What to work on - Before printing, remove every picture; then print the lines below exactly, from the first line through the line containing "Task: Click the Llega mañana delivery tag".

Data to use -

——————

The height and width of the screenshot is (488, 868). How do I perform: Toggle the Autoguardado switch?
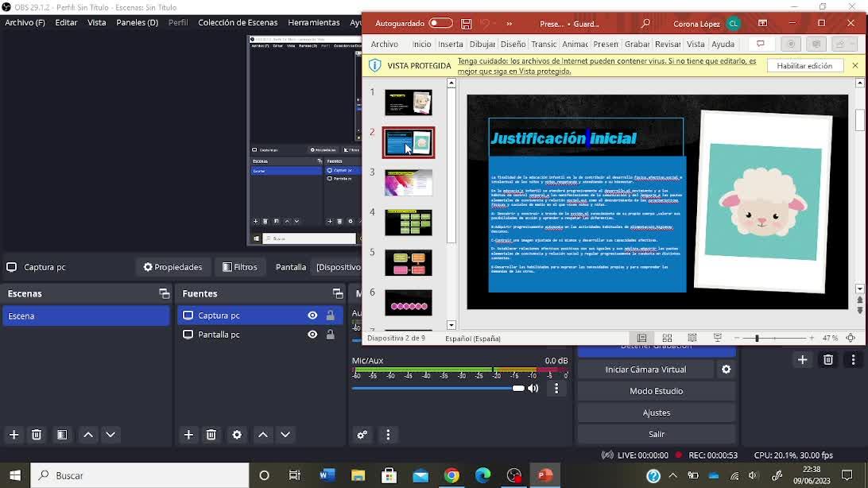pos(440,24)

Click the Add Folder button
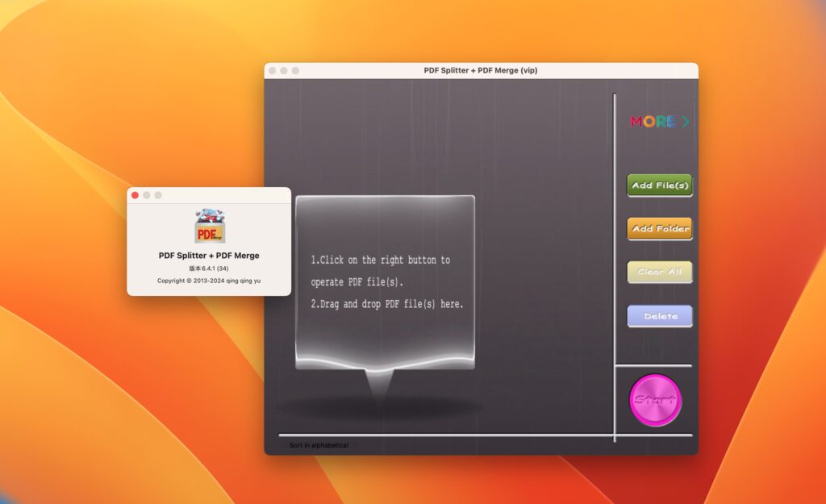(659, 228)
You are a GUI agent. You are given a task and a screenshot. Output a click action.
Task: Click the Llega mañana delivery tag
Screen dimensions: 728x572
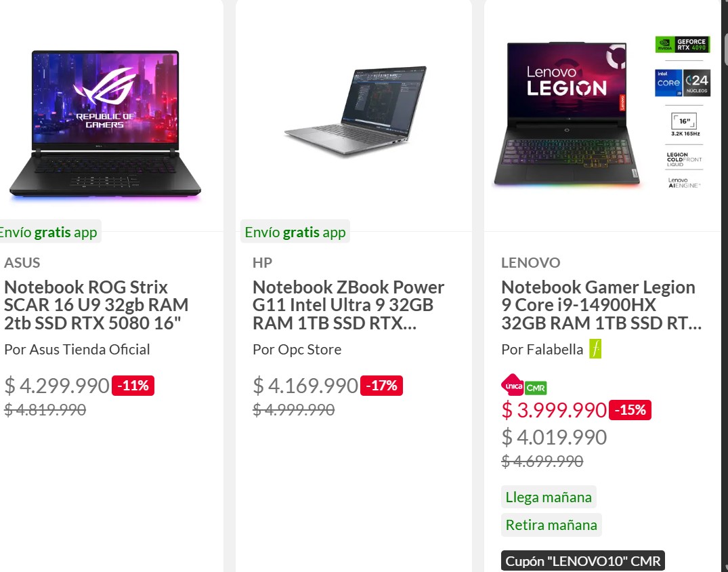tap(549, 497)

——————

Written solution -
The height and width of the screenshot is (488, 868). How do I perform: Toggle the Autoguardado switch?
pos(440,24)

Click the Add Folder button
(659, 228)
You are a GUI agent. You are given a task and a screenshot. Output a click action.
Task: Click the Llega mañana delivery tag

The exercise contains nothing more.